▶ [WHAT YOU ARE ASKED TO DO]:
Copy the data word for word, beginning with the line that contains "You are a computer-use" and continuing through the last line of the data. Leave out the pictures.

··· ENTRIES SHOWN

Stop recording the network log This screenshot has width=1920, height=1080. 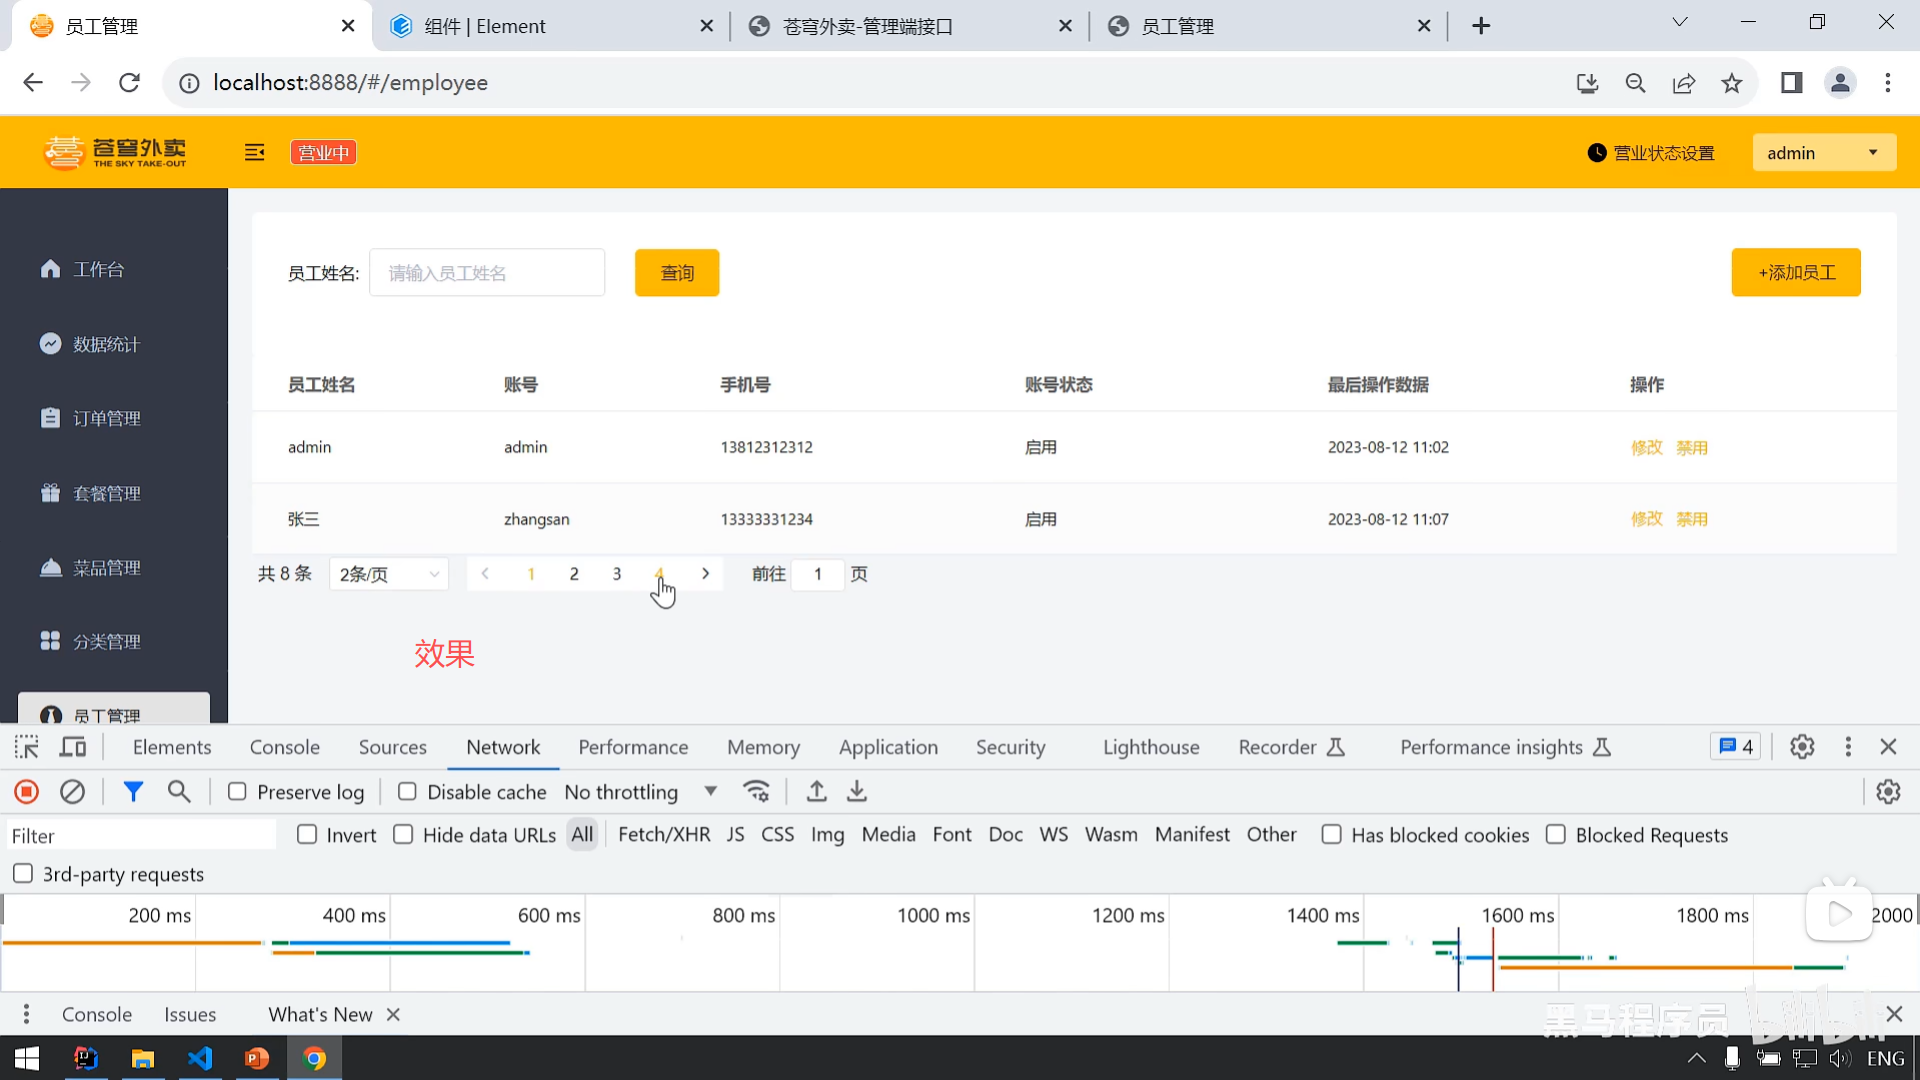click(27, 792)
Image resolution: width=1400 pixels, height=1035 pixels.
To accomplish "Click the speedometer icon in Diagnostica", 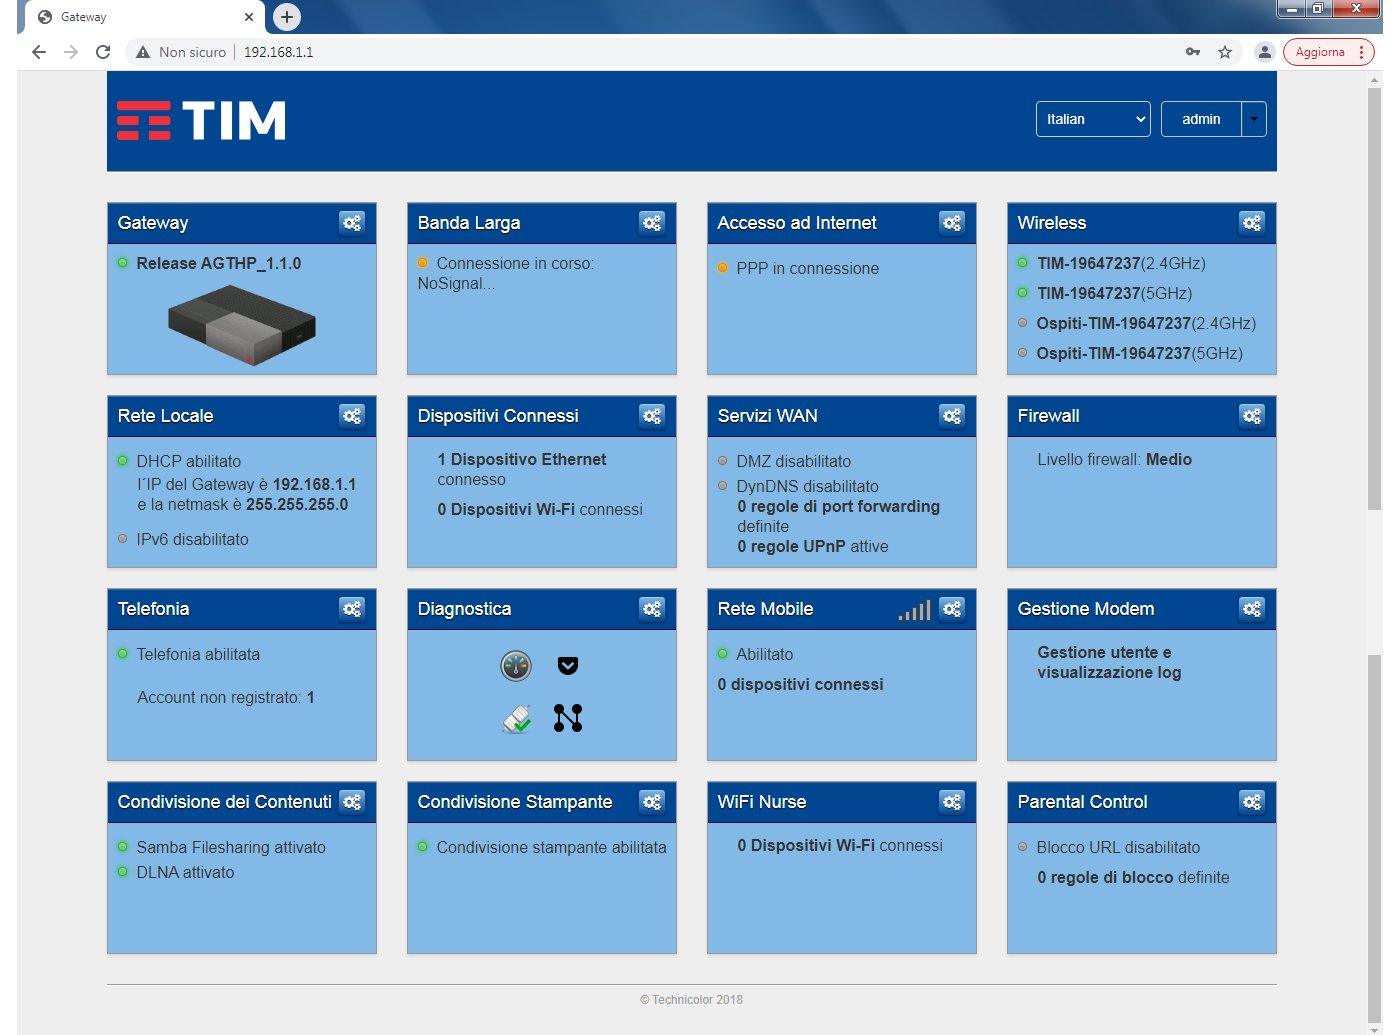I will (516, 666).
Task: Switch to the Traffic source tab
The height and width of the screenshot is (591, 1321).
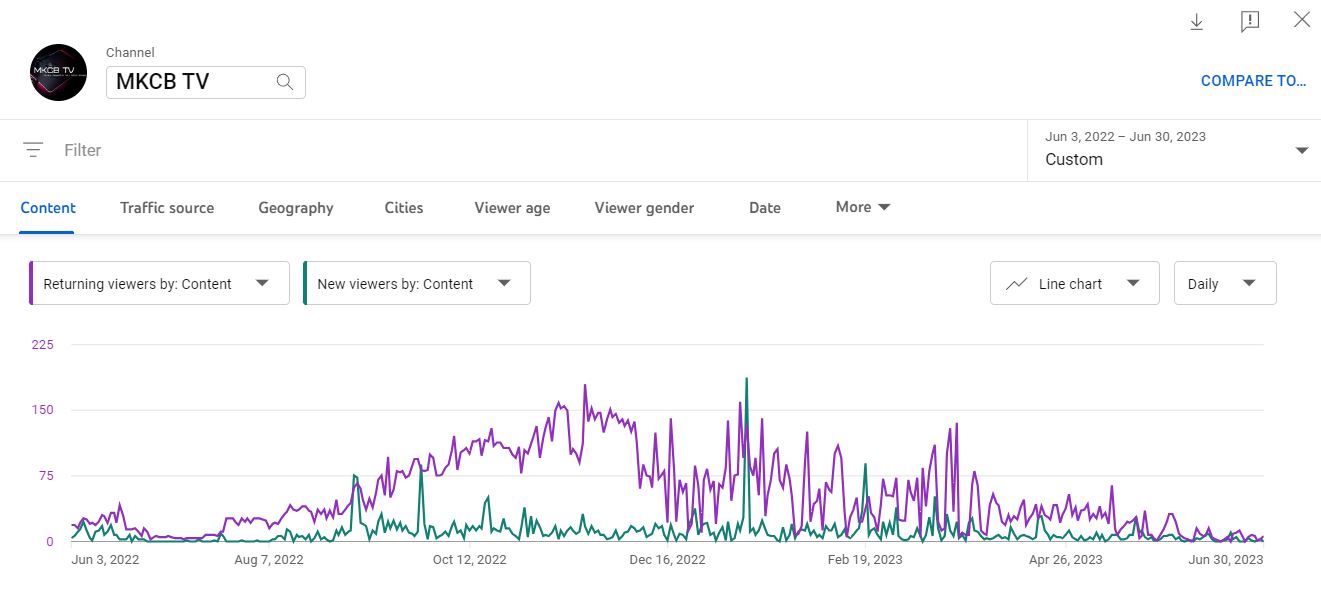Action: click(x=167, y=208)
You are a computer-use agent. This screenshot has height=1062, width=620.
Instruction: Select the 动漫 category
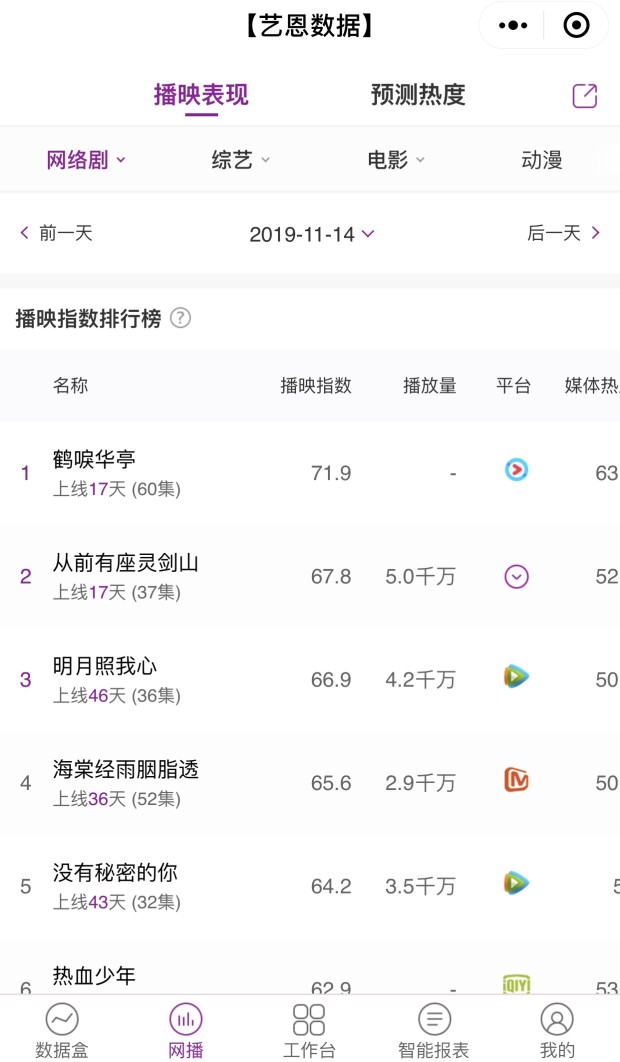tap(542, 160)
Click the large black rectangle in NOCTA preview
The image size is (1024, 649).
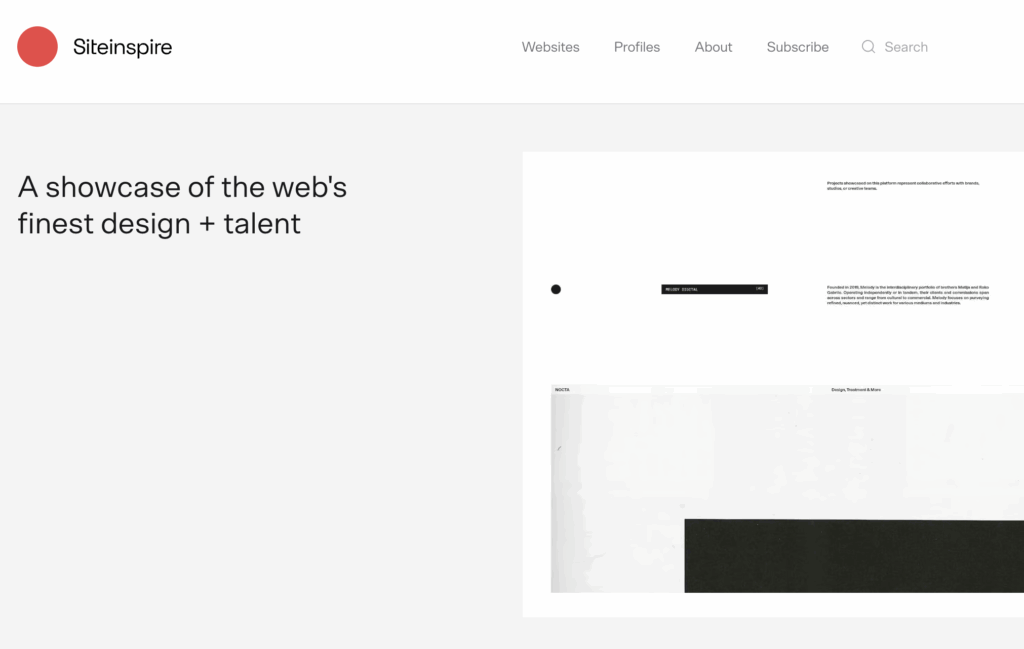(x=853, y=555)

······

▶ [EXERCISE RESPONSE]:
You are a computer-use agent. This screenshot has height=1062, width=620.
Instruction: Select the 动漫 category
tap(542, 160)
Click the large black rectangle in NOCTA preview
The image size is (1024, 649).
(x=853, y=555)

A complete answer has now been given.